A session represents the state of a dialog between a user and Diatheke. It tracks information relevant to the dialog, storing that information and passing it to the calling application as necessary. When information is no longer needed, it is removed from session memory. The Diatheke SDK encapsulates the session state in a token that the calling application must use when processing user input and executing commands.
How to create a new session.
Defines the actions an application should handle on behalf of a session.
How to update the state of a session using one of the allowed inputs, then responding to the session output.

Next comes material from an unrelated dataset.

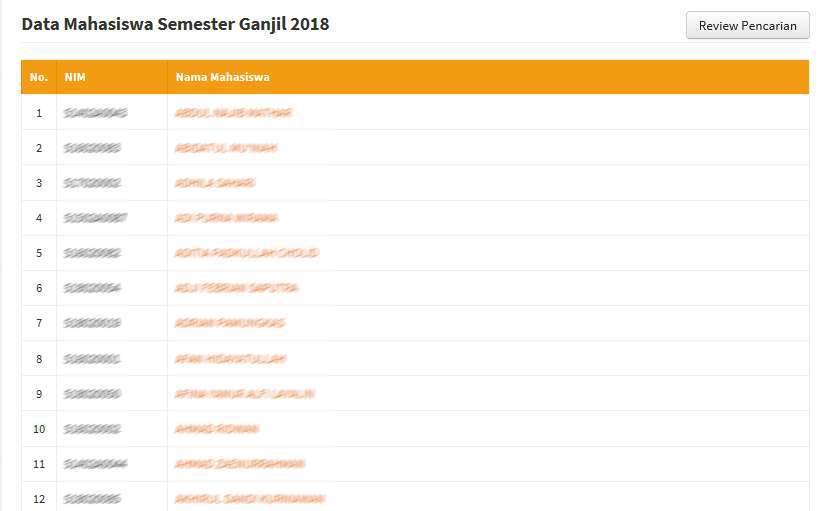829x511 pixels.
Task: Click the NIM column header
Action: pyautogui.click(x=75, y=77)
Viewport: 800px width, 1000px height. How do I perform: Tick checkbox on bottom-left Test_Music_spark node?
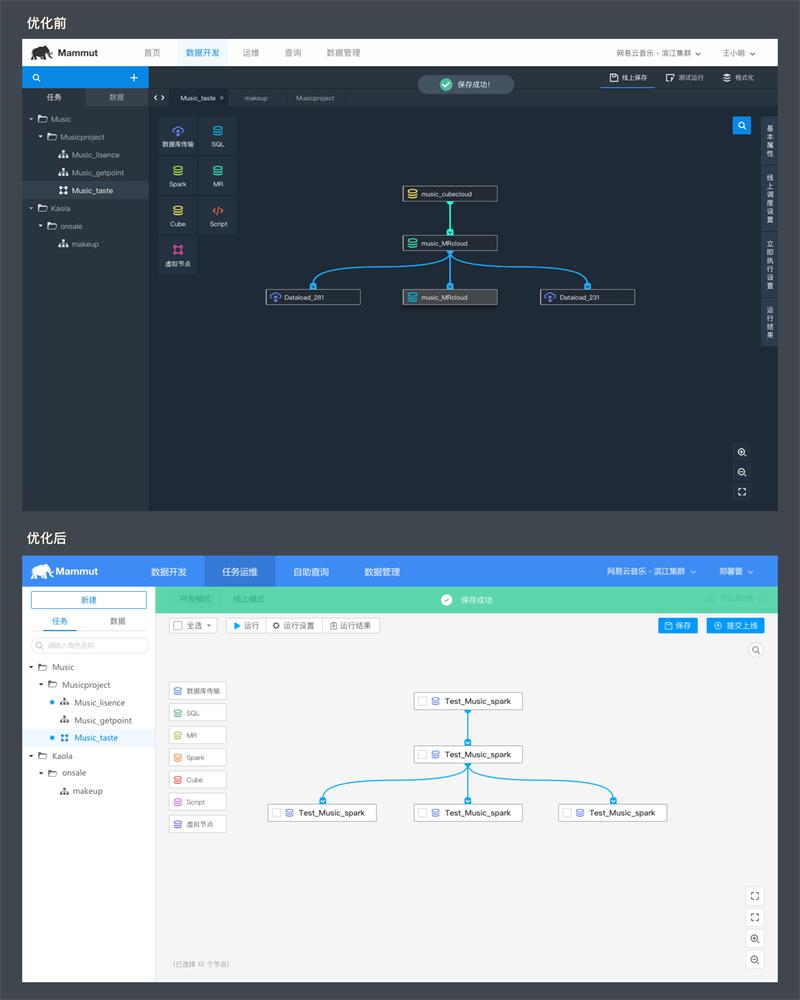coord(276,812)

How to end a session and clean up.
Every session is created using a Diatheke model, which defines the expected paths a dialog may take, including what the user and the application are allowed to do during the dialog. A session is typically created when the calling application wants to start a new dialog from the beginning, with nothing saved in memory. At the time of session creation, Diatheke will also return a list of actions the application should take. While processing these actions, the application will periodically need to update the session, at which point Diatheke will return additional actions the application should process. This cycle of processing actions and updating the session continues until the application decides it is done with the session, at which point it is deleted.
Below are a couple of examples showing how an application may interact with a session to respond to user’s request to get the weather forecast.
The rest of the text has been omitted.